We’re thrilled to announce that helplines in Canada, Singapore, and New Zealand have adopted Aselo in the last year. This expansion allows us to support our partners in helping more young people in need. We’ve added new features to support the needs of our latest helplines including a resource database, support for external call conferencing, extended case management functionality, and much more. Any of our helplines can take advantage of these new features due to Aselo’s collaborative model. We look forward to the extended impact we can make together with these helplines and our existing helpline partners.
We’ve just introduced an exciting new device called the Aselo Connector. This innovative technology solves a major telephony challenge for areas of the world where internet connectivity can be limited and cloud-based VoIP solutions don’t perform well. The Aselo Connector combines the advanced features of our cloud platform with keeping voice calls completely on local networks for higher voice quality. This new development, which was developed in close partnership with Lifeline Childline Zambia and Childline Zimbabwe, enables more helplines to use Aselo as a “single pane of glass” to manage all their voice and text channels in one application, providing a better experience for helpline counsellors and help seekers.

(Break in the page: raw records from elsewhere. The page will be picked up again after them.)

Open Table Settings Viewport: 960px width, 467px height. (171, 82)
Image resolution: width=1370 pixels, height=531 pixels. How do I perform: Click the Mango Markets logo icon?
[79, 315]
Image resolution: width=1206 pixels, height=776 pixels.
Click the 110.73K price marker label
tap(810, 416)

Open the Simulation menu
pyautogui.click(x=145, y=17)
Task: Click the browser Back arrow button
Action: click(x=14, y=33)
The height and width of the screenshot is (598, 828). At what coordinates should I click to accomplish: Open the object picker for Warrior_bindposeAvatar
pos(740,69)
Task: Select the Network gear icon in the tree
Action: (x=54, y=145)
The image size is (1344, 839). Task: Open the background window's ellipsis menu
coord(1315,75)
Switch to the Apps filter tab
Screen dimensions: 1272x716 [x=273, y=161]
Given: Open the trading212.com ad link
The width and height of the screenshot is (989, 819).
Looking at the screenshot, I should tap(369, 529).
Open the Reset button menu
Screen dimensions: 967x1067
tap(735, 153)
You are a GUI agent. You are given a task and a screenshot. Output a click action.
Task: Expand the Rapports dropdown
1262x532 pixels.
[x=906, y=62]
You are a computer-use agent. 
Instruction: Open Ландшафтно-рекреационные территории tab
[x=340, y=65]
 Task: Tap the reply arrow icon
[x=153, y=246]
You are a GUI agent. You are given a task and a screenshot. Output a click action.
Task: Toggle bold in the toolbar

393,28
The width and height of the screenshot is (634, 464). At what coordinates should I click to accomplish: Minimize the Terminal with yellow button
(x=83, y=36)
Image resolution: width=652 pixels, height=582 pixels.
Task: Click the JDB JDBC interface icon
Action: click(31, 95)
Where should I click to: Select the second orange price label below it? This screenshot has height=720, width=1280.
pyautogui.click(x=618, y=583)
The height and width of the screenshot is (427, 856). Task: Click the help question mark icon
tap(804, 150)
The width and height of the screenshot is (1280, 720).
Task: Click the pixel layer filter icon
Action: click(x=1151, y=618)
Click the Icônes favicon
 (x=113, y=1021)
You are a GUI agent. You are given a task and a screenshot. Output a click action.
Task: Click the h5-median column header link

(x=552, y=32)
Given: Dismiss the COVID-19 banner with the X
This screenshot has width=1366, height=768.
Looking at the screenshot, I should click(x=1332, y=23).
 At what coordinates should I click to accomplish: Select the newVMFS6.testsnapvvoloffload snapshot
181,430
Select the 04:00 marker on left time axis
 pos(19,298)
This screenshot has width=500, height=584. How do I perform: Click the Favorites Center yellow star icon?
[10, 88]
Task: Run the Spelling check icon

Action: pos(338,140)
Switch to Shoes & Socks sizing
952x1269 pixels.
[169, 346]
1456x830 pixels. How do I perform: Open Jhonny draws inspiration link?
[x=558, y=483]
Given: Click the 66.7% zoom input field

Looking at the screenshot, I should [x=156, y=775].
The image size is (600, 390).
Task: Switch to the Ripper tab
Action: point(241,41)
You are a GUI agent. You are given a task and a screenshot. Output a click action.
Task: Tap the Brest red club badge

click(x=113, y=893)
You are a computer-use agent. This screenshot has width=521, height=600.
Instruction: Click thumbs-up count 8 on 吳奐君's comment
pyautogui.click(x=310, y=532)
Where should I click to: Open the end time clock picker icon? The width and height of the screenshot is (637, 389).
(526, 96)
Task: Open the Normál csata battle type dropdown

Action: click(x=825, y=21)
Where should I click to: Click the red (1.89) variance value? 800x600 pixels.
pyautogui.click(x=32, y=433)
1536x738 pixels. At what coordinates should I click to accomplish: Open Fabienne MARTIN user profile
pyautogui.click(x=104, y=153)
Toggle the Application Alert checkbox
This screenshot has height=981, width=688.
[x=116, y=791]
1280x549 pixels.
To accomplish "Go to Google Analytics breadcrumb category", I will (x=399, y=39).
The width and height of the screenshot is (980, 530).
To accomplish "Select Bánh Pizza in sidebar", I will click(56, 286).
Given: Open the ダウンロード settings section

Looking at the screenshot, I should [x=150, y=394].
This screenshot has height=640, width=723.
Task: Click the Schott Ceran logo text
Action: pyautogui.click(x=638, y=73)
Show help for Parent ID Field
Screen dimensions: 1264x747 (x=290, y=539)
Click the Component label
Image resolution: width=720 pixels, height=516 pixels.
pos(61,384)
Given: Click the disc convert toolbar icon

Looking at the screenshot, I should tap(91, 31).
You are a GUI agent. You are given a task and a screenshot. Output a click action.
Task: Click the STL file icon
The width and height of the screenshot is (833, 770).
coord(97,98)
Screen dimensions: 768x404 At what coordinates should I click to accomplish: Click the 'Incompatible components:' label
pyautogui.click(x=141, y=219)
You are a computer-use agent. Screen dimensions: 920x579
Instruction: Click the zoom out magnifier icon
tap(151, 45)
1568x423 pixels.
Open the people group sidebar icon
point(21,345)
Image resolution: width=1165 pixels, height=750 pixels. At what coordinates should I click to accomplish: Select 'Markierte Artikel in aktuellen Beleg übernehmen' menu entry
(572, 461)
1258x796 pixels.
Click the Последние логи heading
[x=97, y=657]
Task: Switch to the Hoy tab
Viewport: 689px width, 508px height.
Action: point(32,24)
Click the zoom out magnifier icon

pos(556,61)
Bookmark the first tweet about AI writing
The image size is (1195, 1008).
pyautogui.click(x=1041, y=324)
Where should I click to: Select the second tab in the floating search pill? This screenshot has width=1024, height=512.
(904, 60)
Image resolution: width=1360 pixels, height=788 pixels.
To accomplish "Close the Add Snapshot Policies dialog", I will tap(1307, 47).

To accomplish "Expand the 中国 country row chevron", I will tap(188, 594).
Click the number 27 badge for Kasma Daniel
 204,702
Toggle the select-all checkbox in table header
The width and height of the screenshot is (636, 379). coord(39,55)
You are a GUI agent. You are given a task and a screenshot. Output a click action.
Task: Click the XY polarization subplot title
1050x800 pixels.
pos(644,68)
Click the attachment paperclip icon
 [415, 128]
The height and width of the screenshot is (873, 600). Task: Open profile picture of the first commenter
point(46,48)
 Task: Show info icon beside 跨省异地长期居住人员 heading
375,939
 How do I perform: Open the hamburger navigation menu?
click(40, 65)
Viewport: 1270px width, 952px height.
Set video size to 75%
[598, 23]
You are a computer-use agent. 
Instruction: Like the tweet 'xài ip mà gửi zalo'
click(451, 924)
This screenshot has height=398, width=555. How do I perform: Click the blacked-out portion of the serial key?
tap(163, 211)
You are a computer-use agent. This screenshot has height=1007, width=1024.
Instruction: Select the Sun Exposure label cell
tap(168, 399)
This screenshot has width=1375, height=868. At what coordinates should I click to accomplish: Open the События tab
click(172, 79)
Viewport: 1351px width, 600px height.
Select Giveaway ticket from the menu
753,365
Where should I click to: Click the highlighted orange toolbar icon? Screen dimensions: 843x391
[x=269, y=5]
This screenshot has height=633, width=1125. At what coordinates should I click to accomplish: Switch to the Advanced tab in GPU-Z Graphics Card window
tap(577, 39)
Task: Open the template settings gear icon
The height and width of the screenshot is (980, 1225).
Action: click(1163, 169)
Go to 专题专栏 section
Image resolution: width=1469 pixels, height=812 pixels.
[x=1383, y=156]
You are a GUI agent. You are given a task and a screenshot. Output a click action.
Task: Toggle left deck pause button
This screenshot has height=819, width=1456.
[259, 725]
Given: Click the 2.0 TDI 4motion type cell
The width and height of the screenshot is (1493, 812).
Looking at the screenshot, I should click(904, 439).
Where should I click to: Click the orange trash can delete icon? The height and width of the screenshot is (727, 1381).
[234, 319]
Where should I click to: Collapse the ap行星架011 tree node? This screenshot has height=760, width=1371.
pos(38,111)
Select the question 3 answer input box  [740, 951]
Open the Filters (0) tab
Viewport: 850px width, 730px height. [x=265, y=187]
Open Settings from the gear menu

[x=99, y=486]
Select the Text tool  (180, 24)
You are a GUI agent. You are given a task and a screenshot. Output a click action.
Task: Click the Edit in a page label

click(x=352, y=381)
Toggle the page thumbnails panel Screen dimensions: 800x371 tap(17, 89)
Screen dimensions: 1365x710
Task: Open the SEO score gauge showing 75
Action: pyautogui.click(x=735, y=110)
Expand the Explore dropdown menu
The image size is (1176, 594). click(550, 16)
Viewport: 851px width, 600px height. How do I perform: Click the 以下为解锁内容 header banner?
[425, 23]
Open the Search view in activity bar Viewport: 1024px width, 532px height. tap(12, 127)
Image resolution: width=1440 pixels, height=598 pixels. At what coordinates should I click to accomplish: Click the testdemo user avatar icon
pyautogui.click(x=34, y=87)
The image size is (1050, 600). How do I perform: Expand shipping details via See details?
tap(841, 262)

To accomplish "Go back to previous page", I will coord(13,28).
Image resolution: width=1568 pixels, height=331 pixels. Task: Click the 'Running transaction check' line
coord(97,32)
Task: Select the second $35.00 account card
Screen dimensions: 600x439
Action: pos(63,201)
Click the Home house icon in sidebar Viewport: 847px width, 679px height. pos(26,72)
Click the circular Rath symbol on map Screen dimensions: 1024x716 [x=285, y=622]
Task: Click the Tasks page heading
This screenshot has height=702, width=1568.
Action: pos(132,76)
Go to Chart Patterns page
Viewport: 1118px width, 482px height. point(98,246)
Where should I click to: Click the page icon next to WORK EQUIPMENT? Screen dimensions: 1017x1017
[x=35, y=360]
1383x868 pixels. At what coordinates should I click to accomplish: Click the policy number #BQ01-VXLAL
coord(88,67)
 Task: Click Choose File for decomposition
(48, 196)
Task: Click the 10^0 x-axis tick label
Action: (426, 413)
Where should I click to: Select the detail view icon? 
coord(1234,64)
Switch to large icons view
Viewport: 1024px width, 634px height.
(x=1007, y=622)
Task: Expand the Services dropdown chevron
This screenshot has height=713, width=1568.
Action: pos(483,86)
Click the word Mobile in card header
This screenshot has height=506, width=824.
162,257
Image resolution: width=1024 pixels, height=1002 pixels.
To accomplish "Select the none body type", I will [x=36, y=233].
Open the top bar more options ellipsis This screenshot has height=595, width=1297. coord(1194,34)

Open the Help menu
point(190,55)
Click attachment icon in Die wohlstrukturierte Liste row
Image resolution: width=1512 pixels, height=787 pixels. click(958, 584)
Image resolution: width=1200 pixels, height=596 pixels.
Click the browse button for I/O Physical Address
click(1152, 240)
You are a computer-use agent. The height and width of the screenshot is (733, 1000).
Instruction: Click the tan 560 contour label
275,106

In our Future of Tech for Child Helplines workshop alongside the 10th International Consultation of Child Helpline International in 2022, one big theme was the struggle with repeat and abusive callers. Helplines noted that up to a quarter of their capacity was consumed by repeat callers, some with complex needs and others who misused the service. In response, we recently launched a new feature on Aselo, Client Profiles, which allows helplines to recognize and track repeat callers. With Aselo’s customizable approach, helplines can choose how they wish to respond: they can transfer these callers to experienced staff, block them, or keep their counselling staff up to date on important information regarding the callers.
Last month, we surpassed 300,000 contacts in Aselo since our first production launch in 2021. Contacts in Aselo in 2024 have already exceeded the total for 2023, and we are on track to exceed one million contacts in the next year. We are thankful for the opportunity to work with so many amazing helpline partners around the world and we look forward to expanding and helping more people in crisis with the best technology available.
We are pleased to announce that Nick Hurlburt has transitioned into the role of Executive Director of Aselo. Nick has led Aselo’s technology efforts from the first proof-of-concept demo to becoming a global platform, and we are eager to see him lead us into this new chapter. With his guidance, we are confident that Aselo will continue to grow and make a significant impact in the communities we serve.
Dee Luo, our Director of Product & Operations, is also expanding her role, taking on our UX design and telecom implementation programs. Tech Matters’ CEO, Jim Fruchterman, continues to play an active role in Aselo’s success especially in fundraising and key partnerships.
These updates reflect Aselo’s commitment to improving and growing our services to better support those in need. We are grateful for the continued support of our partners and the dedication of our team as we work together to help people in crisis!